### WHAT THE TASK ASKS
Would you retype, word for word, only the lines from the one holding "Viewport: 922px width, 544px height." through the final line of the entries below, without the pictures?

### DATA EXTRACTS
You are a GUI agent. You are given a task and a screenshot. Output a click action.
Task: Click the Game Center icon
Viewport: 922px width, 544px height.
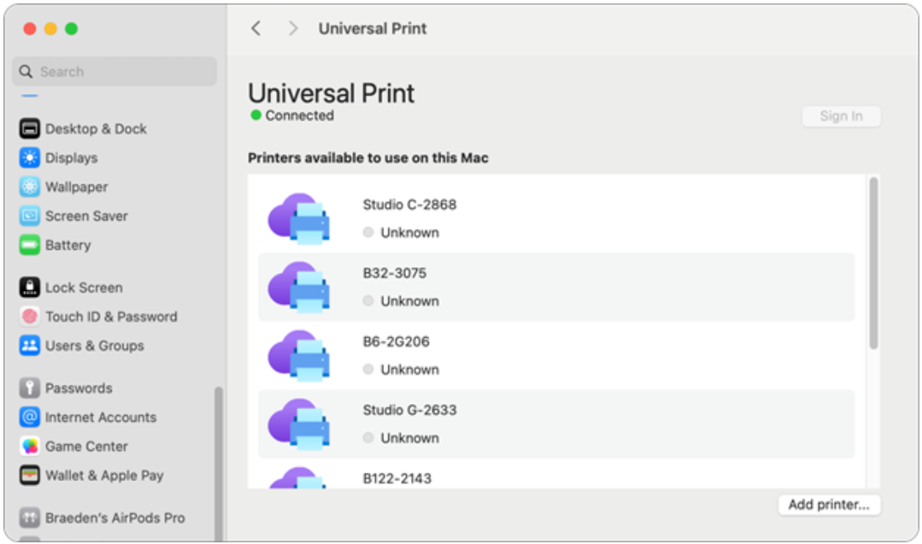(30, 446)
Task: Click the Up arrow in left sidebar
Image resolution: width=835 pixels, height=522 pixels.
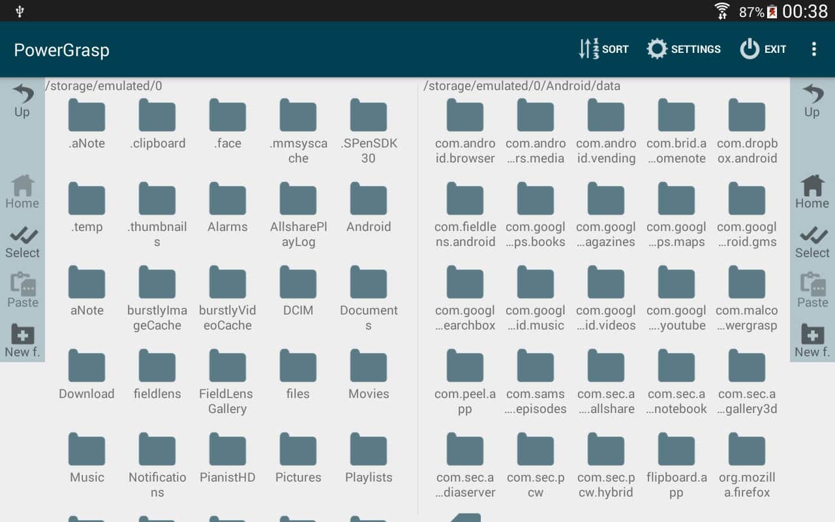Action: (x=22, y=100)
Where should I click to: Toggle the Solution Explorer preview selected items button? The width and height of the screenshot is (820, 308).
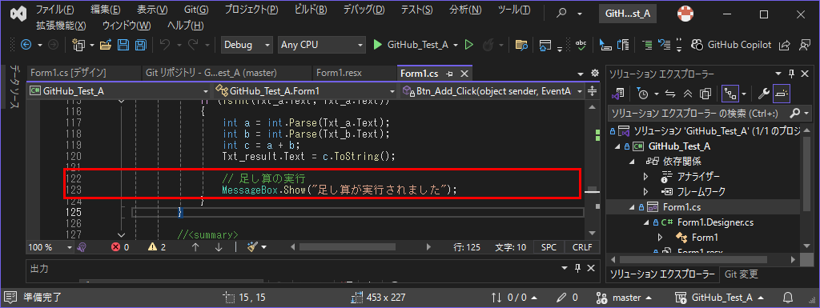click(782, 93)
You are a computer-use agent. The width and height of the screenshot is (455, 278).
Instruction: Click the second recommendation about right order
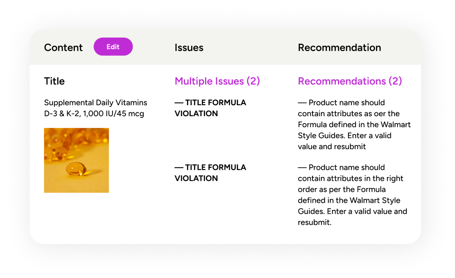[x=353, y=195]

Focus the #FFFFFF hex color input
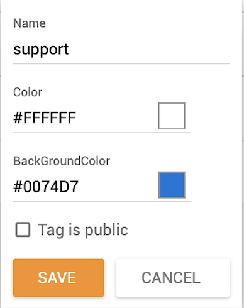84,118
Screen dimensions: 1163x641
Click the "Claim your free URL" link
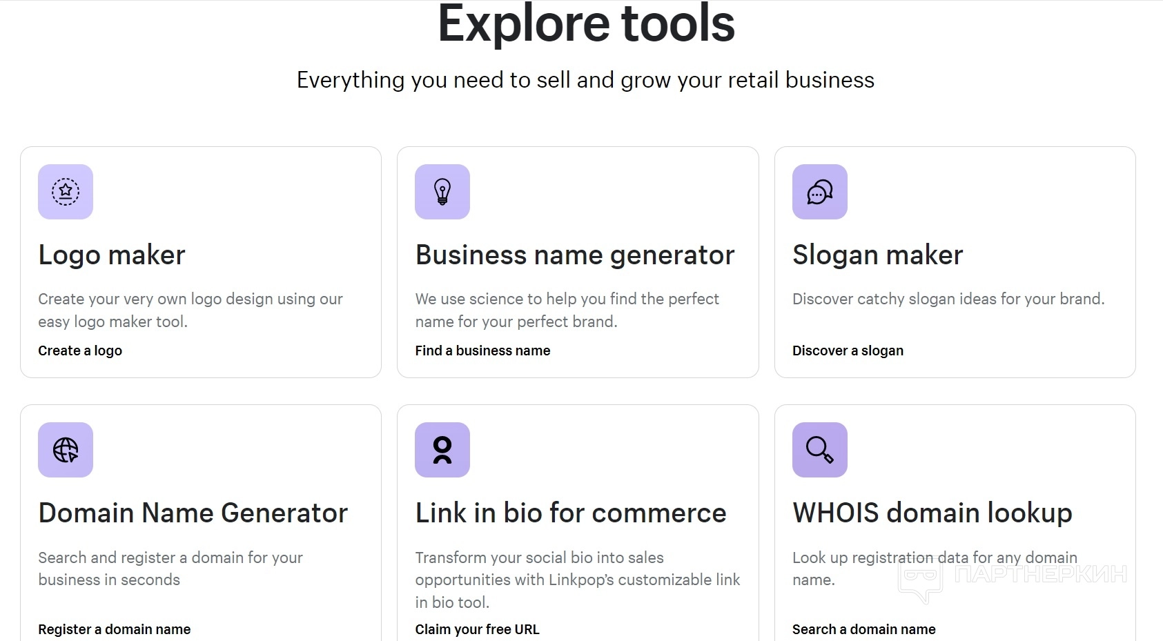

### COMPLETED EXERCISE
Viewport: 922px width, 544px height.
(30, 446)
Task: Click the Up arrow in left sidebar
Image resolution: width=835 pixels, height=522 pixels.
Action: (x=22, y=100)
Where should I click to: Toggle the Solution Explorer preview selected items button? The width and height of the screenshot is (820, 308).
click(782, 93)
You are a computer-use agent. The width and height of the screenshot is (455, 278).
Instruction: Click the second recommendation about right order
[x=353, y=195]

Focus the #FFFFFF hex color input
84,118
Screen dimensions: 1163x641
Click the "Claim your free URL" link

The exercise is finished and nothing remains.